Columnstore Parallelism

Sunil Agarwal shows how clustered columnstore indexes take advantage of parallelism:

Do you need to be concerned about that a delta rowgroup is scanned single threaded? The answer is NO for two reasons (a) most columnstore indexes have very few delta rowgroups (b) if you have multiple delta rowgroups, they can be scanned in parallel with one thread per delta rowgroup

I have a beef with (a), at least for SQL Server 2014, but that’s a story for another day.

Sunil has a follow-up post on parallel bulk import:

Recall that on rowstore tables (i.e. the tables organized as rows not as columnstore), SQL Server requires you to specify TABLOCK for parallel bulk import to get minimal logging and locking optimizations. One key difference for tables with clustered columnstore index is that you don’t need TABLOCK for getting locking/logging optimizations for bulk import. The reasons for this difference in behavior is that each bulk import thread can load data exclusively into a columnstore rowgroup. If the batch size < 102400, then the data is imported into a delta rowgroup otherwise a new compressed rowgroup is created and the data is loaded into it. Let us take two following interesting cases to show this bulk import behavior. Assume you are importing 4 data files, each with one bulk import thread, concurrently into a table with clustered columnstore index

The “don’t use TABLOCK” is interesting in comparison to rowstore tables.
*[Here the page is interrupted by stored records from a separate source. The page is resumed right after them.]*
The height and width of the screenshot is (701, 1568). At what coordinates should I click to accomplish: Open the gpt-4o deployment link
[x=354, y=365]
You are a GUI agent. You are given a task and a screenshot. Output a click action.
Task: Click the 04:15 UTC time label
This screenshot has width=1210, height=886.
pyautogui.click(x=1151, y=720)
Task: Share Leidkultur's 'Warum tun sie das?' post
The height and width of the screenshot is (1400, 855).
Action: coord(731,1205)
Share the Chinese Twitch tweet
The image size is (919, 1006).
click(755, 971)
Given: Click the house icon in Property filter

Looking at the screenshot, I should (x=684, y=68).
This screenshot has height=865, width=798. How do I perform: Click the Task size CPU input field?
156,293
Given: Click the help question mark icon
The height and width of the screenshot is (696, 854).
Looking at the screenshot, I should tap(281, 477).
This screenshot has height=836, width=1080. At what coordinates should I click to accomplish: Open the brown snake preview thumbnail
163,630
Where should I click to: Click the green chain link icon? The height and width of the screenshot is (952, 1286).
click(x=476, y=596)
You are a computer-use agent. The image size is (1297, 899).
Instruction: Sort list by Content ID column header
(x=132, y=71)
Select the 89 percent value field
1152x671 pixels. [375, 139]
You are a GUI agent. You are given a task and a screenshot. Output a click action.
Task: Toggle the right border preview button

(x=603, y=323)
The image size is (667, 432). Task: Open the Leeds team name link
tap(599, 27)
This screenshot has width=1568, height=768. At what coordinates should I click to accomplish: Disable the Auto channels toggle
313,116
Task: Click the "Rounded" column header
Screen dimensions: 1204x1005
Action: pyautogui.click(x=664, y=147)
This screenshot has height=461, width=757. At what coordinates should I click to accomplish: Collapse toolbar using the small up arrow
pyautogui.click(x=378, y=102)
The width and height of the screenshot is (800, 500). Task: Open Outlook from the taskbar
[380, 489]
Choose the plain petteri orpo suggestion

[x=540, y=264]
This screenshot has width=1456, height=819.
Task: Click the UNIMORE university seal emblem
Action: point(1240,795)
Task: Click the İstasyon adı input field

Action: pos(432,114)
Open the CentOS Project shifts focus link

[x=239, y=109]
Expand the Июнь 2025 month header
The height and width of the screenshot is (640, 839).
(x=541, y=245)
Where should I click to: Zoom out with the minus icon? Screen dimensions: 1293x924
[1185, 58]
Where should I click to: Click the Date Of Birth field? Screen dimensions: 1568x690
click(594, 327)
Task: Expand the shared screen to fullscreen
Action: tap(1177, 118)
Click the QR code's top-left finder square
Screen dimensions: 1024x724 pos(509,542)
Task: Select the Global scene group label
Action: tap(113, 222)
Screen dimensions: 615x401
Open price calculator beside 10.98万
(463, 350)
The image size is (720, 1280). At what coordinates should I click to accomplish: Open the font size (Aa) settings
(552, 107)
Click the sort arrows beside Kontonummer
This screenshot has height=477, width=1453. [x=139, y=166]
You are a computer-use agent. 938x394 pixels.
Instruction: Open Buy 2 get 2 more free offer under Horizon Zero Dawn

NOCOUNT Performance Differences

Aaron Bertrand looks into whether SET NOCOUNT ON provides a performance improvement:

For years, I had been operating under the impression that SET NOCOUNT ON; was a critical part of any performance strategy. This was based on observations I had made in, arguably, a different era, and that are less likely to manifest today.

Check out the comments as well.  This is an interesting conundrum as there’s a lot of ingrained knowledge that SET NOCOUNT ON is faster (and I admit that I thought I remembered it being the case when going through loops), but people have had limited success in coming up with a scenario in which it makes an appreciable difference.

SSRS Report Automation

Jeffrey Verheul has a post showing how to automate Reporting Services report generation in .NET:

But SSRS can also have text-fields as input for your report. These can also be added to the URL. Just like the parameters above, you just add the parameter name and value to the URL: “http:// [servername] :80/ReportServer/Pages/ReportViewer.aspx?%2fTest%2fTestReport&From=2015-12-01&To=2015-12-08&FreeText=This is a test…&rs:Command=Render”.

After some testing I’ve found out that you can use any character in the text parameter you want to, except for the &-sign. If you use that, SSRS will think it’s a parameter or command and won’t accept the URL. And there’s also the (browser) limitation of the URL length. Testing proves that the limit is 7926-7931 characters. If your URL is below 7926 characters, it works like a charm. If you go above that (between 7926 and 7931) the behavior of SSRS gets buggy, and above 7931 characters SSRS will throw an exception.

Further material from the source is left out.